Early Life, Marriage
Anslinger's father, Robert J. Anslinger, was born in Bern, Switzerland and had worked in that country as a barber. His mother, Rosa Christiana Fladt, was born in Baden, Germany. In 1881, the family emigrated to the United States. Robert Anslinger worked in New York for two years, before settling in Altoona, Pennsylvania. In 1892, the same year his son Harry was born, Robert Anslinger went to work for the Pennsylvania Railroad.
Harry Anslinger later claimed that he had witnessed a scene that affected his life. When he was 12, he heard the screams of a morphine addict that were silenced only by a boy returning from a pharmacist to supply the addict with more morphine. Anslinger was appalled that the drug was so powerful and that children had ready access to such drugs. (However, the experience did not stop Anslinger, while acting as the Commissioner of the Federal Bureau of Narcotics, from authorizing a druggist near the White House to fill a morphine prescription for an addicted Senator Joseph McCarthy).
Anslinger enrolled at Altoona Business College at the age of 17. He also went to work for the Pennsylvania Railroad. In 1913, he was granted a furlough so he could enroll at Pennsylvania State College, where he studied in a two-year associate degree program in business and engineering.

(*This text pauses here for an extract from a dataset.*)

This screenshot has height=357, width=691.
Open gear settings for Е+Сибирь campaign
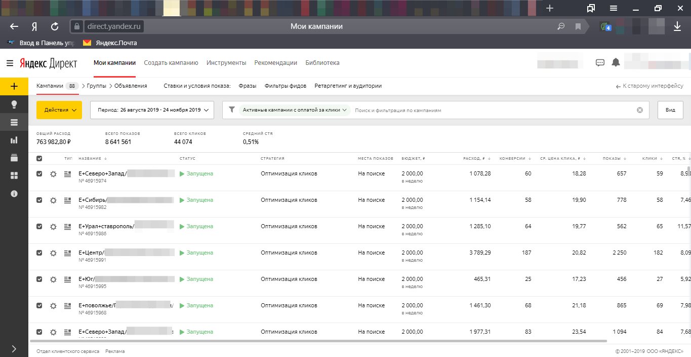tap(53, 200)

In 1917 Anslinger married Martha Kind Denniston, niece of Andrew W. Mellon (Sept 1886 – Oct 10, 1961). In 1930, at age 38, he was appointed as the first Commissioner of the Federal Bureau of Narcotics. At the time he was renting an apartment at 16th & R Street in Washington, DC for $90 per month. He lived with his wife Martha and son Joseph L. Anslinger (May 24, 1911 – Nov 1982), who were 44 and 18, respectively.